+++ TEXTO
D.E. Publicado em 19/02/2018 |
EMENTA
ACÓRDÃO
Vistos e relatados estes autos em que são partes as acima indicadas, decide a Egrégia Sétima Turma do Tribunal Regional Federal da 3ª Região, por unanimidade, negar provimento à apelação do autor, nos termos do relatório e voto que ficam fazendo parte integrante do presente julgado.
Desembargador Federal
Documento eletrônico assinado digitalmente conforme MP nº 2.200-2/2001 de 24/08/2001, que instituiu a Infra-estrutura de Chaves Públicas Brasileira - ICP-Brasil, por: | |
Signatário (a): | CARLOS EDUARDO DELGADO:10083 |
Nº de Série do Certificado: | 11A217031744F093 |
Data e Hora: | 08/02/2018 18:48:55 |
APELAÇÃO CÍVEL Nº 0010051-12.2009.4.03.6119/SP
RELATÓRIO
O EXCELENTÍSSIMO SENHOR DESEMBARGADOR FEDERAL CARLOS DELGADO (RELATOR):
Trata-se de apelação interposta por JOSÉ SILVARES LORENZO, em ação previdenciária pelo rito ordinário, ajuizada em face do INSTITUTO NACIONAL DO SEGURO SOCIAL - INSS, objetivando a concessão do benefício de aposentadoria por tempo de serviço/contribuição, mediante o reconhecimento do trabalho rural sem registro em CTPS, na condição de diarista.
A r. sentença de fls. 400/401vº afastou a preliminar de decadência e julgou improcedente o pedido de concessão de aposentadoria por tempo de serviço, ante a ausência de requisitos essenciais. Condenou o autor no pagamento de honorários advocatícios fixados em R$500,00 (quinhentos reais), atualizados até o efetivo pagamento, observado o disposto nos arts. 11 e 12 da Lei 1.060/50.
++++++
+++ LINHAS DE DADOS
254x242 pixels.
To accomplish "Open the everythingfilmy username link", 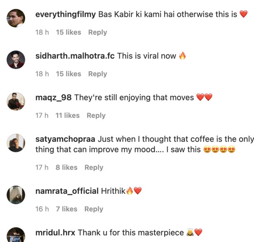I will [66, 14].
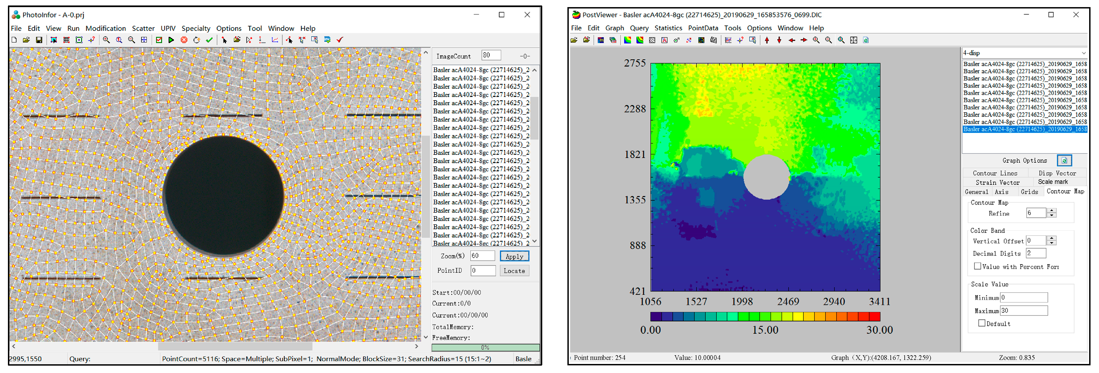Open the 4-disp dropdown list

(1083, 53)
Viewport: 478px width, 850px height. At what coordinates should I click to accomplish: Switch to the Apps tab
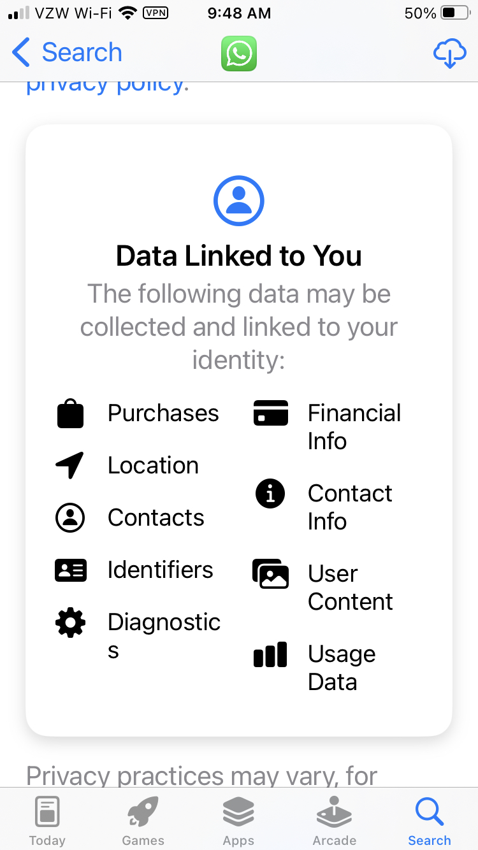[238, 821]
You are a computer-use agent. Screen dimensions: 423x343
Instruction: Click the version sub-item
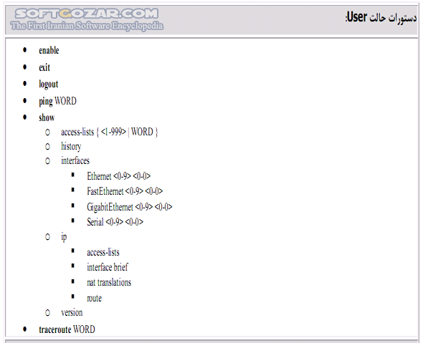click(72, 312)
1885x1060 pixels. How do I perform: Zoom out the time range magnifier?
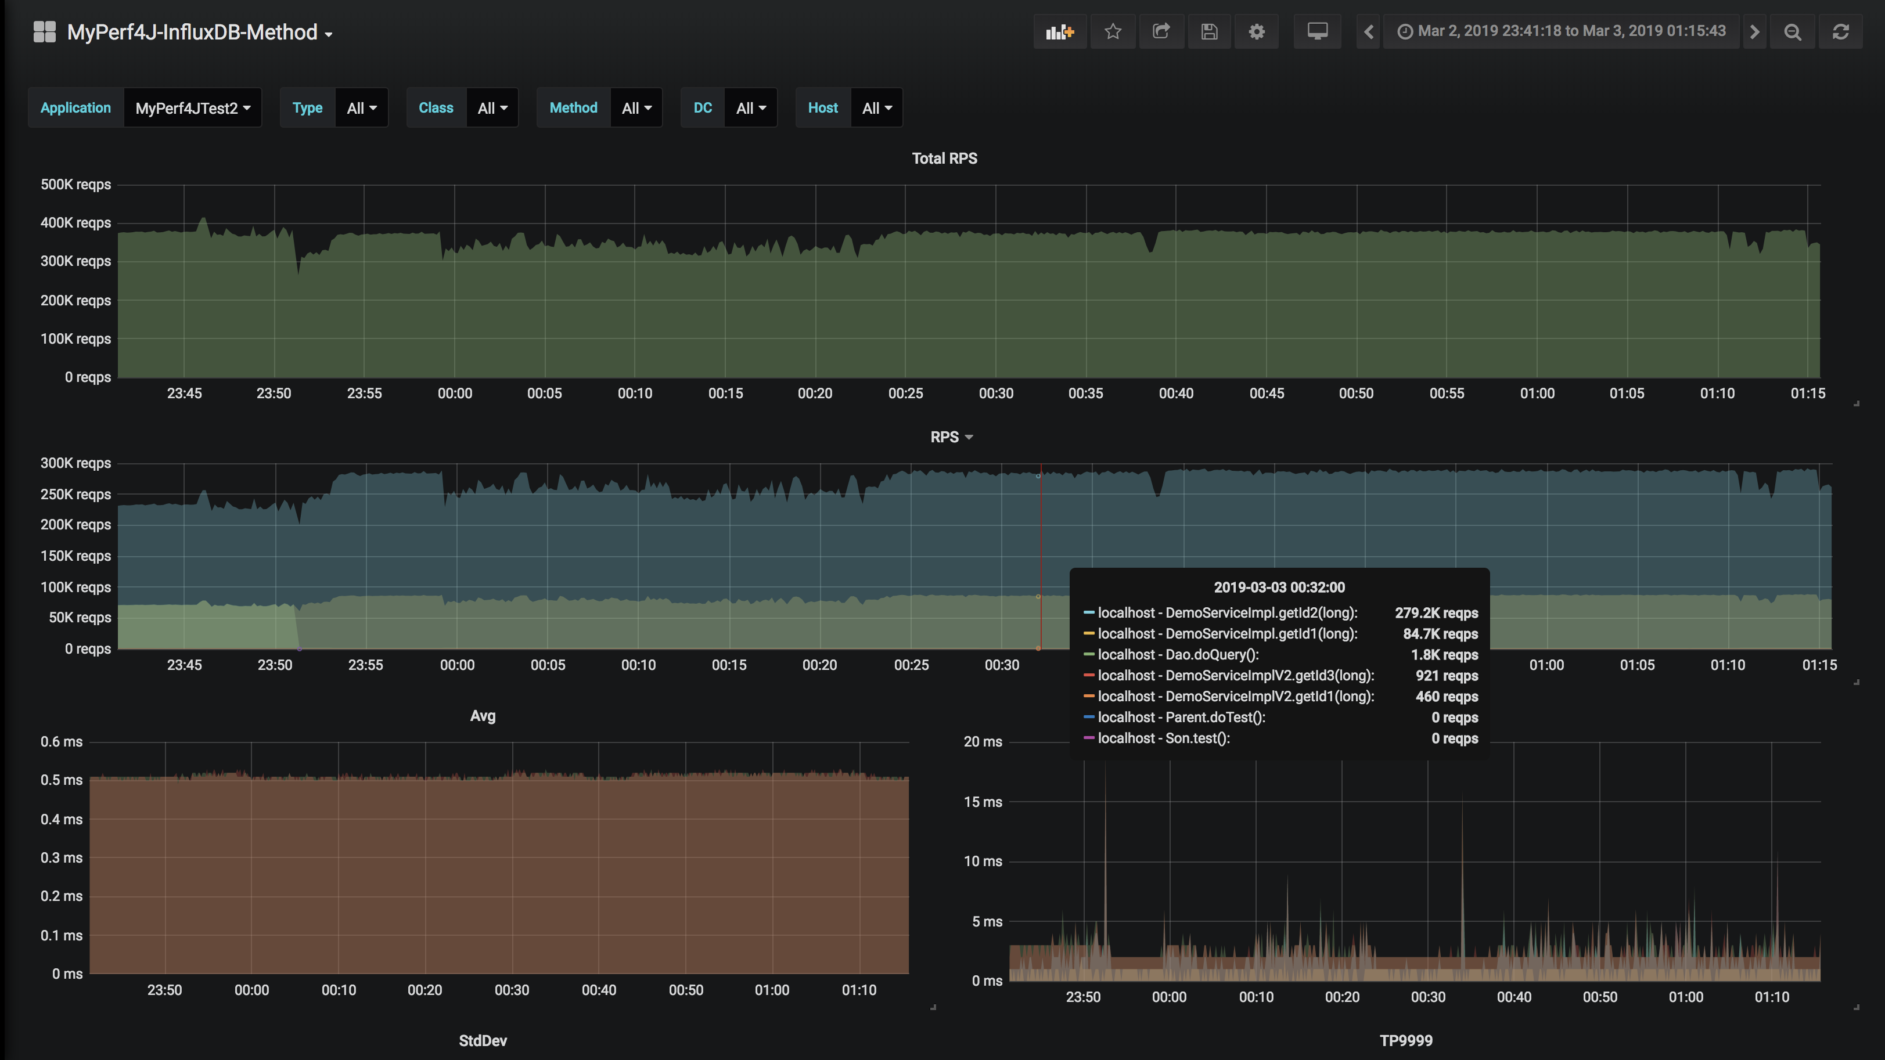pos(1792,31)
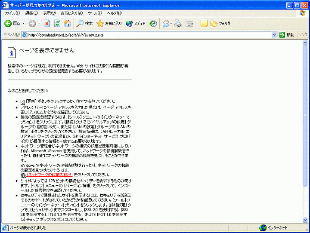Go to the Home page icon
The image size is (310, 233).
(67, 23)
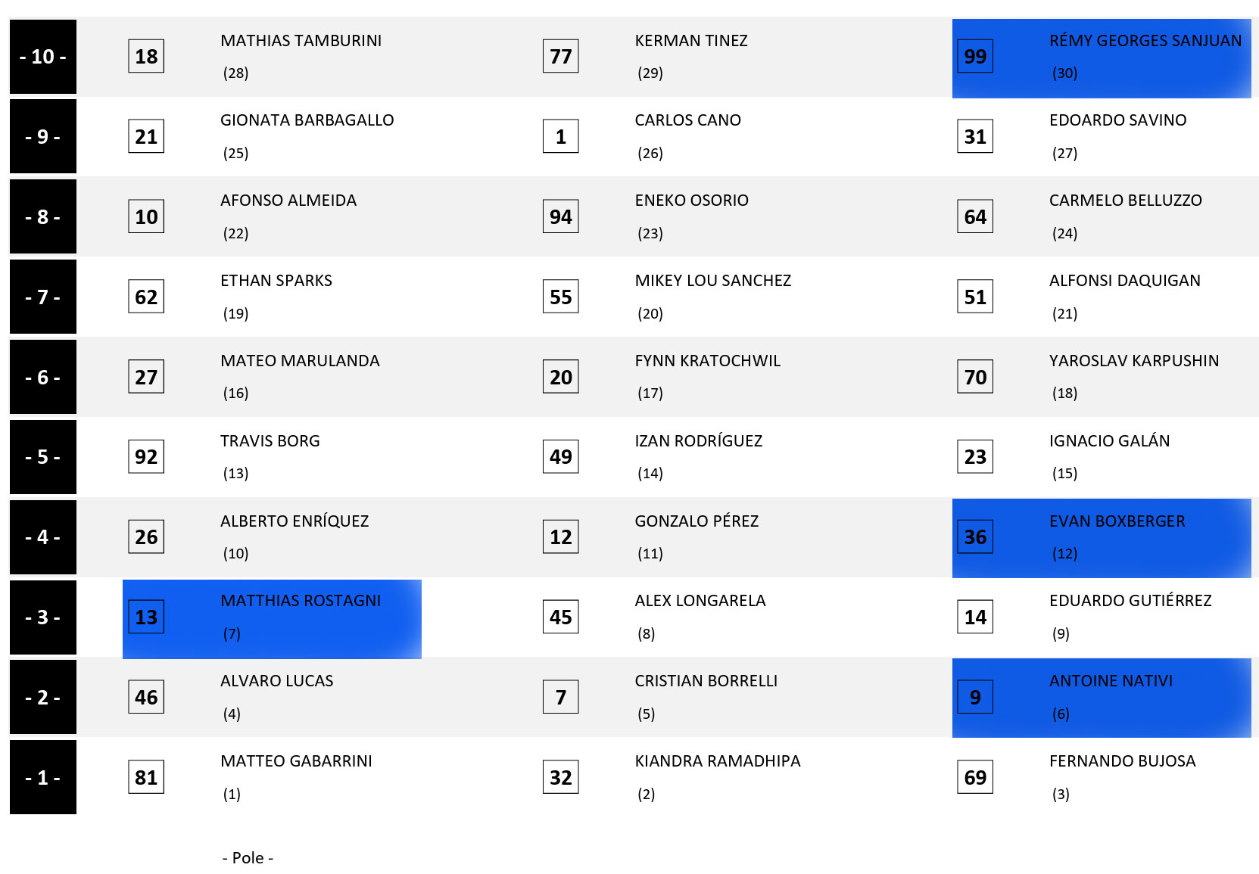Click rider name Kiandra Ramadhipa

pos(717,761)
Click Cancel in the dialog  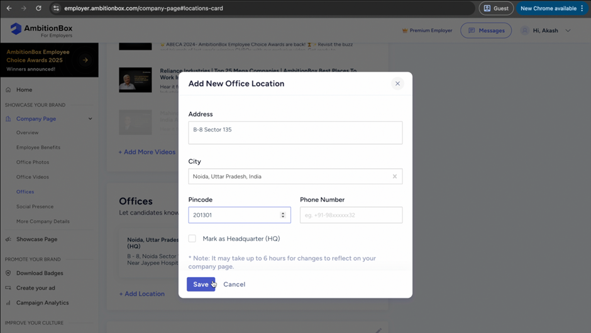coord(234,285)
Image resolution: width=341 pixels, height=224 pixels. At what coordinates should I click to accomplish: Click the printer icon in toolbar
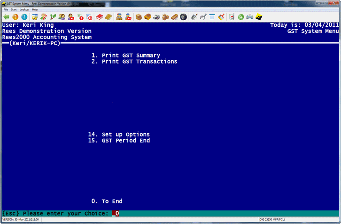point(250,17)
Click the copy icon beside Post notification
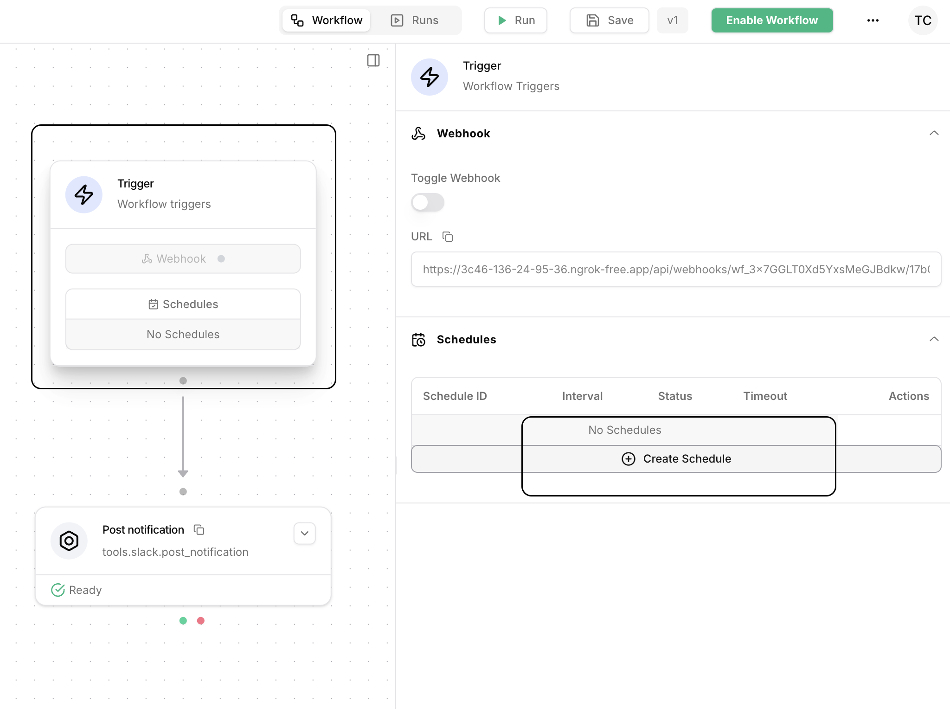Viewport: 950px width, 709px height. 199,530
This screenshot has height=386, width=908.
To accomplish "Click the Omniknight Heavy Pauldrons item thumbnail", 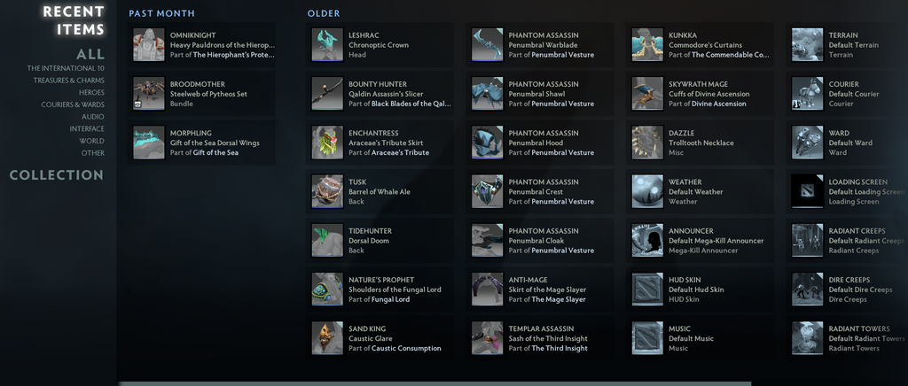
++++++
## TAREFA
Indique se cada afirmação abaixo está de acordo com o texto, respondendo sim ou não e citando as palavras do texto que decidem a resposta.
1. A Sétima Turma decidiu por unanimidade.
2. A sentença acolheu a preliminar de decadência.
3. Os honorários advocatícios foram fixados em R$1.000,00.
Por favor, baseie-se somente no texto.

## RESPOSTA DO EXERCÍCIO
1. Sim: "por unanimidade, negar provimento à apelação do autor".
2. Não: "afastou a preliminar de decadência".
3. Não: "fixados em R$500,00 (quinhentos reais)".